Help Covering Senior Living Costs
The Williams family wants to continue paying for their mother to reside in an assisted living community. However, they keep coming up just shy of being able to cover her monthly expenses. Ms. Williams has a life insurance policy worth $27,000, and her children look into how much money their mother would receive if she surrendered the policy. They were disappointed to find that the plan would only yield a few thousand dollars. After hearing about the long-term care benefit plan option, the Williams siblings decided to put their mother’s policy through the conversion process. Doing so resulted in a monthly benefit of $975 for 12 months—enough to make up the shortfall in their mother’s assisted living costs. Ms. Williams also got to keep a funeral benefit of $1,350.
The Pros and Cons of Life Insurance Conversion
On the surface, it seems like a no-brainer, but converting a life insurance policy has its advantages and disadvantages.
- There are no monthly premium payments.
- You can convert any type of in-force life insurance policy: whole, term, group or universal.
- Monthly payout amounts are adjustable based on how many months a person wants to receive payments. (For instance, a person whose life insurance policy converts into $12,000 in total benefits could choose to receive 12 monthly payments of $1,000, or 24 monthly payments of $500.)

• Check your understanding
• 1. In the passage on senior living costs, what monthly benefit did converting Ms. Williams's policy produce, and for how many months?
• 2. Carry on the passage about life insurance conversion from its final line.

[Data records]
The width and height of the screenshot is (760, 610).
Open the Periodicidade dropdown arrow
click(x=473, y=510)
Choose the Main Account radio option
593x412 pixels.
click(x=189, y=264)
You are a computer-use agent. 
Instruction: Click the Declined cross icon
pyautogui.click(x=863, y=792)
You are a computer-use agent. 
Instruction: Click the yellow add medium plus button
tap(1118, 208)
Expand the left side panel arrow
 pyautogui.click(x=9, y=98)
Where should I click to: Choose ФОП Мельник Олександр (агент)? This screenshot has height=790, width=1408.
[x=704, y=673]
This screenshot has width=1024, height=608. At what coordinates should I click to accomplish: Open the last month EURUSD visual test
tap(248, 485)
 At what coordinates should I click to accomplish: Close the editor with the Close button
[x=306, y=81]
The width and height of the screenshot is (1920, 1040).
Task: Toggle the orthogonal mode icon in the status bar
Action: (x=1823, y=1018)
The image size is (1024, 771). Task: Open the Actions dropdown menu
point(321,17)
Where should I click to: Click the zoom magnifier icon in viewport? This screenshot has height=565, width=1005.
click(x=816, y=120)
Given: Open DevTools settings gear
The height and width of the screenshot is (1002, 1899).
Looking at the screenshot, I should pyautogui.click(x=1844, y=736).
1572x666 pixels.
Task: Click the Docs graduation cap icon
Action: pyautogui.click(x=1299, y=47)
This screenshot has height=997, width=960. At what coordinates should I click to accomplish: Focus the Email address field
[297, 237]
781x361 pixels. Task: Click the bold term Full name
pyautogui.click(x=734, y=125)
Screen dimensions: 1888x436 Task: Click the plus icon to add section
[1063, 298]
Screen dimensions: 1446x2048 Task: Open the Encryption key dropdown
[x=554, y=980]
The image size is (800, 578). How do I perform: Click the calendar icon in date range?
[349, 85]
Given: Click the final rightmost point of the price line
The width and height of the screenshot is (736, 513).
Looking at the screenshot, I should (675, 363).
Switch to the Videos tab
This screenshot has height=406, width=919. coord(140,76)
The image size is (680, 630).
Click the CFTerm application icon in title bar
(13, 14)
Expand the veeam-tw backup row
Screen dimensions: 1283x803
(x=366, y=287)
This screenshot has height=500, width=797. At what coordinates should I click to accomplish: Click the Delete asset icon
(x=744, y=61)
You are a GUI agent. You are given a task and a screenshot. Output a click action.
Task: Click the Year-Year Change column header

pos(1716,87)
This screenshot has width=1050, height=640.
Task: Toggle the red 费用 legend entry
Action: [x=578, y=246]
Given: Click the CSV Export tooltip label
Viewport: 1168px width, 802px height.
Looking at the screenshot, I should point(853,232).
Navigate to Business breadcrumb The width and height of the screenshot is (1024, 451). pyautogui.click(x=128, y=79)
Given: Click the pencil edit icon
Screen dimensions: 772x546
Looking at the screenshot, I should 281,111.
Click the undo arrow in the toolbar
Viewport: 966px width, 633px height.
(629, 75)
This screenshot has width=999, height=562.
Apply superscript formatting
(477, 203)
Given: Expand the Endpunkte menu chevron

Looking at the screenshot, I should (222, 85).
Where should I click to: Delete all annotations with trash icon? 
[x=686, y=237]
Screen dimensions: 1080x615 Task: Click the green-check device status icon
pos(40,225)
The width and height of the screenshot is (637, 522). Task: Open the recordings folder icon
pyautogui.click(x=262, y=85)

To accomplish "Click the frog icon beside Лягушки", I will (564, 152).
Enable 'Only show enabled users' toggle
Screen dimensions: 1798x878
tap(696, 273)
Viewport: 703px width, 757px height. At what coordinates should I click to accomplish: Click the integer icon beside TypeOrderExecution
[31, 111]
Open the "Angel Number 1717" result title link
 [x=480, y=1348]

• Outputs in order
• 1. $975 a month for 12 months.

• 2.
- Monthly payouts do not count against an individual seeking to qualify for Medicaid coverage sometime in the near future because the payments are made directly to their care provider. A long-term care benefit plan is recognized by Medicaid as an acceptable spend-down during the five-year look-back period as long as the life insurance policy is sold for its full market value.
- A long-term care benefit plan is comprised of “private pay” dollars, which means that it can be used to pay for any kind of care—home care, nursing home care, assisted living, memory care and hospice. After the senior’s private funds run out, they can apply for Medicaid long-term care.
- A special fund is set aside for future funeral expenses—usually five percent of the policy’s death benefit or $5,000, whichever is less.
- If the enrollee dies before all the long-term care benefits are paid out, then the balance of the benefit account is paid to a named beneficiary.
- Anyone wishing to apply for a long-term care benefit plan must have an immediate need for some form of acceptable long-term care, usually within three months of their application. This is because monthly payments are made directly to a long-term care provider, not the previous holder of the life insurance policy.
- Life care funding is not ideal for everyone. Orestis says that individuals with smaller policies ($10,000 or less) are probably better off holding onto their plan or giving it up it in exchange for the cash surrender value. Also, people who have a life insurance policy with a large cash value built into it (i.e., a $100,000 policy with a $90,000 cash value) are better off taking that cash value than converting it.
Deciding if Life Care Funding Is Right for You
According to Orestis, the biggest benefit of transforming a life insurance policy into a long-term care benefit plan is that it allows a person to remain private pay for a longer period of time. “The process can actually help aging individuals maintain some financial independence and dignity,” he says. “It helps them exert more control over the type of care they receive.”
If you’re interested in learning more about this process and exploring other options to help pay for long-term care, consult an independent financial advisor who specializes in the finances of older adults.